Tokenization, including the definition of the term "tokens", SHOULD be implementation-defined. Implementations SHOULD expose the rules and sample results of tokenization as much as possible to enable users to predict and interpret the results of tokenization. Tokenization is defined more formally in 4.1 Tokenization.

[Definition: A token is a non-empty sequence of characters returned by a tokenizer as a basic unit to be searched. Beyond that, tokens are implementation-defined.] [Definition: A phrase is an ordered sequence of any number of tokens. Beyond that, phrases are implementation-defined.]

Note:

Consecutive tokens need not be separated by either punctuation or space, and tokens may overlap.

Note:

In some natural languages, tokens and words can be used interchangeably.

[Definition: A sentence is an ordered sequence of any number of tokens. Beyond that, sentences are implementation-defined. A tokenizer is not required to support sentences.]

[Definition: A paragraph is an ordered sequence of any number of tokens. Beyond that, paragraphs are implementation-defined. A tokenizer is not required to support paragraphs.]
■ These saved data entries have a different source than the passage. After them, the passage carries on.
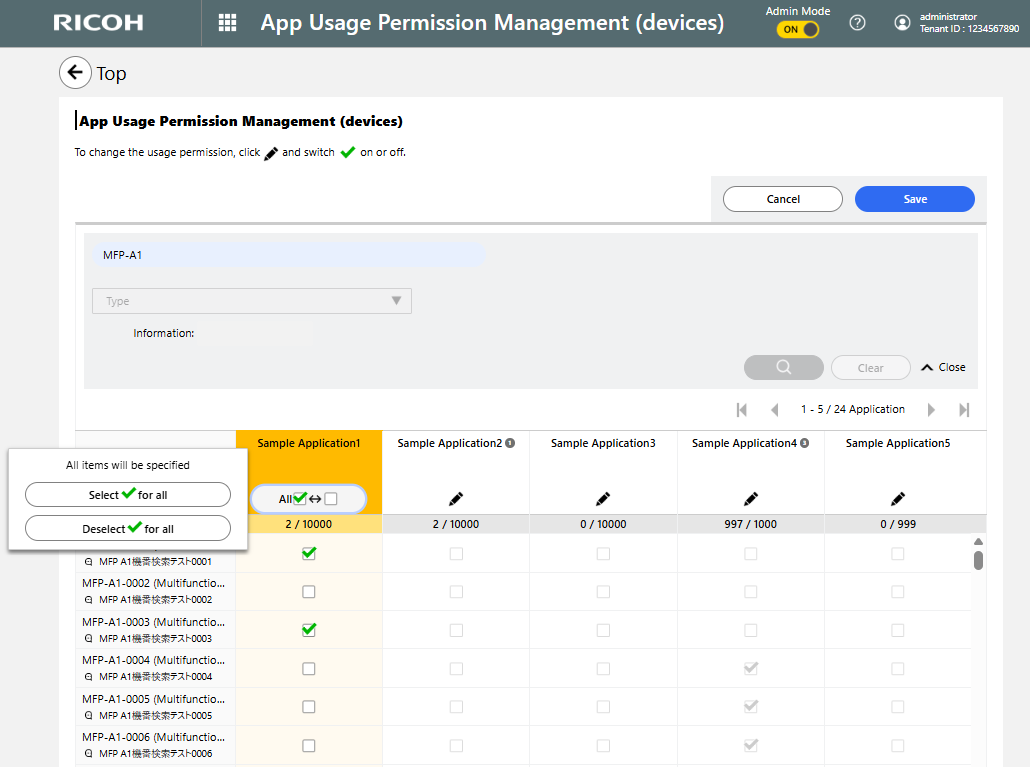Open the Type dropdown
This screenshot has height=767, width=1030.
click(x=252, y=301)
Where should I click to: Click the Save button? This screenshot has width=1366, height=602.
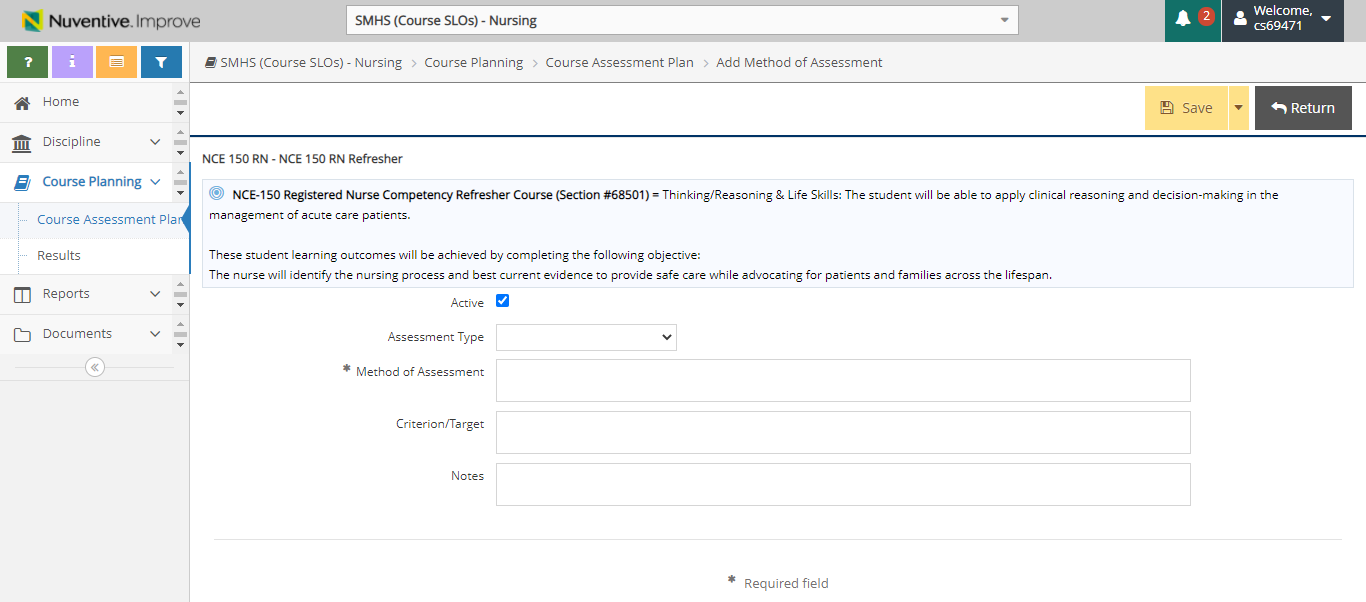click(x=1186, y=108)
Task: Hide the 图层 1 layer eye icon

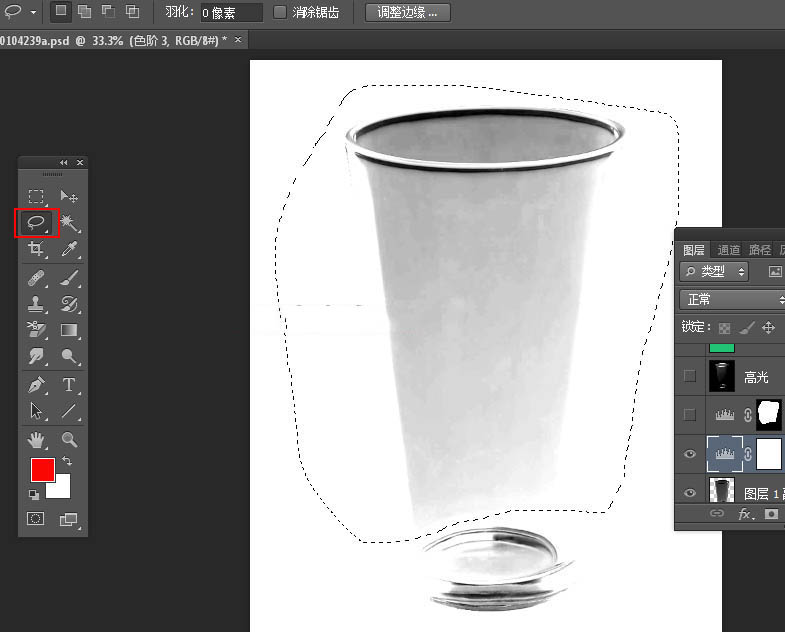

Some XML elements represent semantic markup, e.g., <title>. Others represent formatting markup, e.g., <b> to indicate bold. Semantic markup serves well as token boundaries. Some formatting markup serves well as token boundaries, for example, paragraphs are most commonly delimited by formatting markup. Other formatting markup may not serve well as token boundaries. Implementations are free to provide implementation-defined ways to differentiate between the markup's effect on token boundaries during tokenization. In the absence of an implementation-defined way to differentiate, element markup (start tags, end tags, and empty-element tags) creates token boundaries.

A sample tokenization is used for the examples in this document. The results might be different for other tokenizations.

Tokenization enables functions and operators that operate on a part or the root of the token (e.g., wildcards, stemming).

Tokenization enables functions and operators which work with the relative positions of tokens (e.g., proximity operators).

This specification focuses on functionality that serves all languages. It also selectively includes functionalities useful within specific families of languages. For example, searching within sentences and paragraphs is useful to many western languages and to some non-western languages, so that functionality is incorporated into this specification.